Dan para Salik (Sufi) berkeyakinan segala bencana adalah cobaan dari Allah SWT kepada hambanya, tidaklah dikatakan manusia itu beriman sebelum diuji olehNya.  Para Wali tidak melihat bahwa suatu bencana ada kaitannya dengan menusia, ia adalah murni dari perbuatan Allah SWT, tanpa menjadikan manusia sebagai sebab.  Allah SWT berbuat sesuatu karena Ia menghendaki berbuat sesuatu, bukan disebabkan oleh sesuatu yang lain. Tidaklah para makhluk berpengaruh kepada perbuatan Allah SWT.  

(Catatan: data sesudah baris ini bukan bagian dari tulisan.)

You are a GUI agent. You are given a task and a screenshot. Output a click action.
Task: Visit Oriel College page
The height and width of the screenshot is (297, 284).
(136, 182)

Dan sampailah kita pada kebenaran yang sesungguhnya, yaitu kebenaran dari mereka  para ‘Arifin.  Manusia yang telah sempurna dalam mentauhidkan tuhannya, ia tidak lagi melihat segala objek dan peristiwa berada diluar kewujudan Allah SWT,  mereka merasakan dan mengetahui dengan pasti setiap harkat gerak dari semua objek dan peristiwa adalah harkat gerak Allah SWT.   

Wahai Saudaraku, para Waliyullah tidaklah beranggapan seperti mereka awam di atas, yang meyakini setiap bencana disebabkan oleh ketidak ta’atan manusia kepada Allah SWT, sehingga Ia mengirimkan bala buat mereka. Hal ini mengandungi makna bahwasanya Allah SWT bersifat dengan sifat amarah. Amarah disebabkan oleh kekecewaan, dan kekecewaan disebabkan oleh adanya maksud, dan maksud disebabkan oleh adanya tujuan, dan tujuan disebabkan oleh adanya manfa’at yang ingin diperoleh.  Maha suci Allah SWT dari bertujuan mengambil manfa’at atas makhluk, Ia menciptakan segala yang baharu dengan tidak bermaksud apa-apa (la maksudalah).  

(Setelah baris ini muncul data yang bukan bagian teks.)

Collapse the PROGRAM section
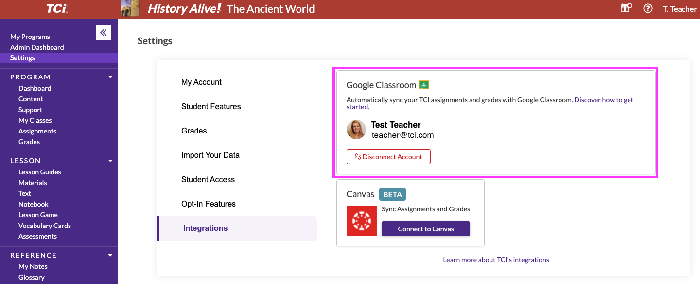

Adapun ibadah dan keta’atan hamba kepadaNya kembali manfa’atnya kepada hamba yang bersangkutan, bukan kepada Allah SWT.  Tidaklah Allah menciptakan jin dan manusia selain mengandungi hikmah untuk mengabdi kepadanya, yang manfa’at pengabdian tersebut kembali kepada mereka, bukan kepada Allah SWT.  Ia adalah zat yang ghaniyul mutlak, tidak bergantung dan tidak berhajat kepada siapapun.

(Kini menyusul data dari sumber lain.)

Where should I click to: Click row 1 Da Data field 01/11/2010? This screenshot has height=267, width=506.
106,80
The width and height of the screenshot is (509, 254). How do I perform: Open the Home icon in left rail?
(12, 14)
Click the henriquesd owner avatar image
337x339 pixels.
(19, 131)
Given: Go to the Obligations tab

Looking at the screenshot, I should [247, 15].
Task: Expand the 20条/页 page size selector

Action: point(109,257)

Menyentuh pengetahuan kepada kewujudan Allah, tidak ada yang lebih mengetahui selain mereka para ‘Arifin. Melihat hakikat kewujudan Allah melalui pengetahuan hakikat dari kewujudan diri.  Alam yang baharu akan selalu menjadi hijab bagi siapapun yang belum Allah ma’rifahkan ia dengan nur ilmu dari padaNya. Dan  Siapa saja akan selalu gagal melihat kepada Tuhannya, sebelun melihat kepada diri, Man ‘arafa nafsahu faqad ‘arafa Rabbahu.  

Pada hakikatnya manusia dan seluruh makhluk lainnya tidak memiliki kewujudan dalam bentuk apapun.  Setiap gerak tentara zionis maju merebut pemukiman muslim dengan kewujudanNya, dan gerak bom berjatuhan dan meletak juga dengan kewujudanNya, dan ketika gerak junta meliter melepaskan peluru juga dengan kewujudanNya.  Setiap gerak terkandung di dalamnya kuasa, dan setiap kuasa terkandung di dalamnya kehendakNya, dan kehendakNya adalah sifat, dan sifatNya adalah qadim, dan setiap yang qadim berdiri pada zat yang qadim, dan zat yang qadim berada dalam wujud yang qadim, dan yang memiliki wujud yang qadim hanya Allah SWT.  

Mudah-mudahan dengan memahami secara mendalam maksud tulisan kami, akan mengetahui bagaimana sebernarnya hakikat kewujudan  Allah SWT. Mudah-mudahan Allah SWT menyempurnakan ma’rifah kita kepadaNya.